Snap Inc. shares tumbled about 15 per cent in premarket trading after the company projected its first ever quarterly revenue decline, casting a shadow over other advertising-dependent companies.

The Snapchat parent said sales are expected to drop as much as 10 per cent in the current period from a year earlier amid a flurry of changes to its advertising products. In the fourth quarter, sales were flat at US$1.3 billion, marking the first-ever quarter of no growth since the company went public six years ago.

Snap kicked off a busy week of earnings for peers that rely on digital advertising for a majority of their revenue. Facebook parent Meta Platforms Inc. releases its results Wednesday after the market closes while Google parent Alphabet Inc. reports on Thursday. All three have been roiled by more than a year of upheaval prompted by Apple Inc.’s privacy changes that that made it more difficult to personalize and track the success of ads on their apps.

Snap is making changes focused on its direct-response business — ads that prompt users to take an immediate action like buying a product or signing up for an email list. That’s been a key piece of the company’s money-making operation, especially in recent quarters when economic uncertainty has led marketers to cut back on spending.

So far in the current period, Snap has seen a 7 per cent decline in revenue compared to last year, according to a letter to investors.

The company posted a net loss of US$288.5 million, or 18 cents a share, including US$34 million in charges from its workforce restructuring. That compared to a profit of US$23 million, or one cent, a year earlier.

Snap ended the fourth quarter with 375 million daily users, for a 17 per cent increase.

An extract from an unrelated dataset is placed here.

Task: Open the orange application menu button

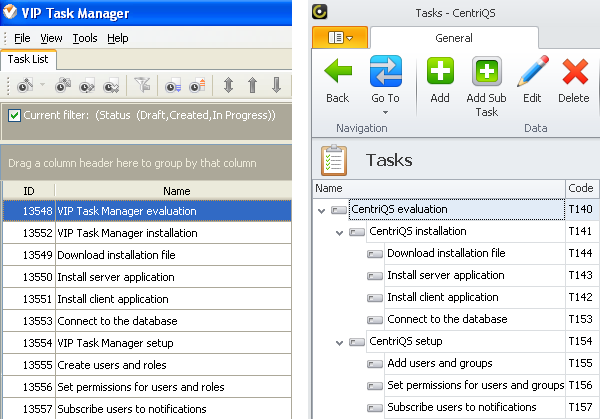Action: (x=340, y=37)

In the first three months of the year the company estimates 382 million to 384 million people will use its platform daily.

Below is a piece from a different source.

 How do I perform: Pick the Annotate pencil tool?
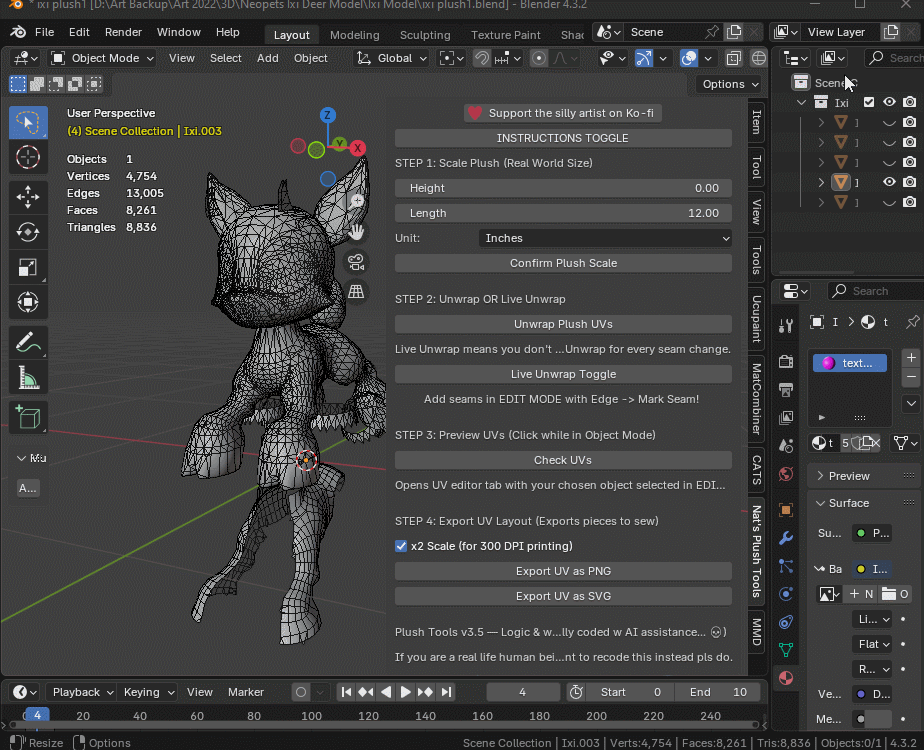(28, 343)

Snap has become a bellwether for other digital advertising companies. Last year, it was the first to raise concerns about the slowdown in marketer spending online and to fire a significant number of employees — 20 per cent of its workforce — to cut costs in the face of falling revenue.

The company has spent the last two quarters refocusing the organization, cutting projects that don’t contribute to user and revenue growth.

In the first quarter, Snap expects the environment to “remain challenging as we expect the headwinds we have faced over the past year to persist.”

The stock has lost almost two-thirds of its value in the twelve months through Tuesday’s close. Meta shares were down about 1 per cent early Wednesday and Alphabet was little changed.